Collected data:
####################

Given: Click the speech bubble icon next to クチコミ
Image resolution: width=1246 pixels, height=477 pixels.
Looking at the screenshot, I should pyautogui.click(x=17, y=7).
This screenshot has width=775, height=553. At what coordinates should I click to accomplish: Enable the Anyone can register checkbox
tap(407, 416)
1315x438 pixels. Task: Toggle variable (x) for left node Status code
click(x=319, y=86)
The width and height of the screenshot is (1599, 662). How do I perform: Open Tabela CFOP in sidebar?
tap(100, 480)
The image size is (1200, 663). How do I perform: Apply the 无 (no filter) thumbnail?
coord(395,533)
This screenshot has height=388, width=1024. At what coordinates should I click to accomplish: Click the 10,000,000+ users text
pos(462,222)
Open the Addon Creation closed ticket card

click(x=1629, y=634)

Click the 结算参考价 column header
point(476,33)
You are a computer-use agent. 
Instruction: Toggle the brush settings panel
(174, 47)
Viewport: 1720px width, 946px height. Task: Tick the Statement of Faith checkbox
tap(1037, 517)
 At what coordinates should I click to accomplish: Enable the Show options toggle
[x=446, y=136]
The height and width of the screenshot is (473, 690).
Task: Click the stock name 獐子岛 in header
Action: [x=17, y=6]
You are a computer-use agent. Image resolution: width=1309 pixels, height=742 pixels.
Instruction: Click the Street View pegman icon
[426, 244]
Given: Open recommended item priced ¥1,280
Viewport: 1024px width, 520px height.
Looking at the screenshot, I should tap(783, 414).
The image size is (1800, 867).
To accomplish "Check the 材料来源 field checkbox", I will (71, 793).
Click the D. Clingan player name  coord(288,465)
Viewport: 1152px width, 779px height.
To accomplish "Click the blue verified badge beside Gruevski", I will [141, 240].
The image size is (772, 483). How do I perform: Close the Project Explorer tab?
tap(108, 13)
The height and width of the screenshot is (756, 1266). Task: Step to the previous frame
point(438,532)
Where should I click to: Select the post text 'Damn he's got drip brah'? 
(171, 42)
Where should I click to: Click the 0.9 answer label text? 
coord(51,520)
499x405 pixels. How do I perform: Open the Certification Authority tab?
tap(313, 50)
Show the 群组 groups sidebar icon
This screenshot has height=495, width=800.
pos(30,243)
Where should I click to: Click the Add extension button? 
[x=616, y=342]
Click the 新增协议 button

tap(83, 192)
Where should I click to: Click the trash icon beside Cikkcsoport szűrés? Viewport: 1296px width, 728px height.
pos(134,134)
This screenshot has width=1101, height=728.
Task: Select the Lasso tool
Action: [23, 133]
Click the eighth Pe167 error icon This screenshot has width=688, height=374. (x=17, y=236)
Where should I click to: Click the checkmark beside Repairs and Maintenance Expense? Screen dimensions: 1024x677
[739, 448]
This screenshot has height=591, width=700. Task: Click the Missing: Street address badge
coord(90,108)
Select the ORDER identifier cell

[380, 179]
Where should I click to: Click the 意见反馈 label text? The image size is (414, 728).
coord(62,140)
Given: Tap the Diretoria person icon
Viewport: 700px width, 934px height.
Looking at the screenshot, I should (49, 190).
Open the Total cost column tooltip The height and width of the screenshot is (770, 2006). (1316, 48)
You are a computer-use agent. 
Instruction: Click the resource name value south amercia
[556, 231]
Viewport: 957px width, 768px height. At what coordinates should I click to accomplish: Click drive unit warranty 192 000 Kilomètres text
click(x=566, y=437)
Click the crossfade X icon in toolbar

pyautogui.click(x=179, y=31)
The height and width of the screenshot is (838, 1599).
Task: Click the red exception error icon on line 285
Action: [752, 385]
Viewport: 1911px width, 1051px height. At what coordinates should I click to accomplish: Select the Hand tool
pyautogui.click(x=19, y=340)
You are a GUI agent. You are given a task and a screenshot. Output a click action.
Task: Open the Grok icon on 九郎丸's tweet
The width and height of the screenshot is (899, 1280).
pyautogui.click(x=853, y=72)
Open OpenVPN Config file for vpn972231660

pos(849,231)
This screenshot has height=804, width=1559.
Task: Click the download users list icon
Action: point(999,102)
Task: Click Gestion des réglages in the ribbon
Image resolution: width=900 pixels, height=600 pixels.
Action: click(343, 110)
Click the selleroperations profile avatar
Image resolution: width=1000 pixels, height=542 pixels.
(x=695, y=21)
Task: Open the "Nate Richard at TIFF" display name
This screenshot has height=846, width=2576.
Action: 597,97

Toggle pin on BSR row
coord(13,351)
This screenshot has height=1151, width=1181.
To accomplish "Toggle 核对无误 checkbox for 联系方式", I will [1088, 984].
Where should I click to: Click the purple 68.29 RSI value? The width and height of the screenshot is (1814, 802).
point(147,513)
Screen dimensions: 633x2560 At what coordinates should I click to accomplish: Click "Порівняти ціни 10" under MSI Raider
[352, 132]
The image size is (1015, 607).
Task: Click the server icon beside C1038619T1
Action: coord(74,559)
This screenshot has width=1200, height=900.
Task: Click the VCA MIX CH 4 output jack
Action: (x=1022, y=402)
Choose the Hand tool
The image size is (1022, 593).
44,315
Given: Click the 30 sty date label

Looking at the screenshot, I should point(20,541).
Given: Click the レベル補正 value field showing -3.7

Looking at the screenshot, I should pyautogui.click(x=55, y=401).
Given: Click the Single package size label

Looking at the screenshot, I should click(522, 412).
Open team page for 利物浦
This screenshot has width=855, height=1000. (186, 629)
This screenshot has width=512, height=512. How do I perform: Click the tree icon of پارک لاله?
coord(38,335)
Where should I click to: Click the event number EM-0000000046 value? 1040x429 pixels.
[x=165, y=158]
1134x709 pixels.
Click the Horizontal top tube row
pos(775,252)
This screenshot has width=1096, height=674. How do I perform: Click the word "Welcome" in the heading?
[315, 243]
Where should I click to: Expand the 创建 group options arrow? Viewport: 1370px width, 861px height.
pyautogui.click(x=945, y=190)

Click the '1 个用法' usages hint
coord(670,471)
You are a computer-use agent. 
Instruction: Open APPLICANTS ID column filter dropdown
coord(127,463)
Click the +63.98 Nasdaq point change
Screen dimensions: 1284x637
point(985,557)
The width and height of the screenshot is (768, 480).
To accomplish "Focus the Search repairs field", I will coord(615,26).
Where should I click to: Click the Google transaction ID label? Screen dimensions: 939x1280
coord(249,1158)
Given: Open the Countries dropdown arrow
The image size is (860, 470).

####################

▶ **Exercise**: Reproduce exactly the lines above from the line with "Where should I click to: Click the checkmark" to the line with "Task: Click Gestion", including both, and add nothing.

▶ **Task solution**:
Where should I click to: Click the checkmark beside Repairs and Maintenance Expense? Screen dimensions: 1024x677
[739, 448]
This screenshot has height=591, width=700. Task: Click the Missing: Street address badge
coord(90,108)
Select the ORDER identifier cell

[380, 179]
Where should I click to: Click the 意见反馈 label text? The image size is (414, 728).
coord(62,140)
Given: Tap the Diretoria person icon
Viewport: 700px width, 934px height.
Looking at the screenshot, I should (49, 190).
Open the Total cost column tooltip The height and width of the screenshot is (770, 2006). (1316, 48)
You are a computer-use agent. 
Instruction: Click the resource name value south amercia
[556, 231]
Viewport: 957px width, 768px height. At what coordinates should I click to accomplish: Click drive unit warranty 192 000 Kilomètres text
click(x=566, y=437)
Click the crossfade X icon in toolbar

pyautogui.click(x=179, y=31)
The height and width of the screenshot is (838, 1599).
Task: Click the red exception error icon on line 285
Action: [752, 385]
Viewport: 1911px width, 1051px height. At what coordinates should I click to accomplish: Select the Hand tool
pyautogui.click(x=19, y=340)
You are a GUI agent. You are given a task and a screenshot. Output a click action.
Task: Open the Grok icon on 九郎丸's tweet
The width and height of the screenshot is (899, 1280).
pyautogui.click(x=853, y=72)
Open OpenVPN Config file for vpn972231660

pos(849,231)
This screenshot has height=804, width=1559.
Task: Click the download users list icon
Action: point(999,102)
Task: Click Gestion des réglages in the ribbon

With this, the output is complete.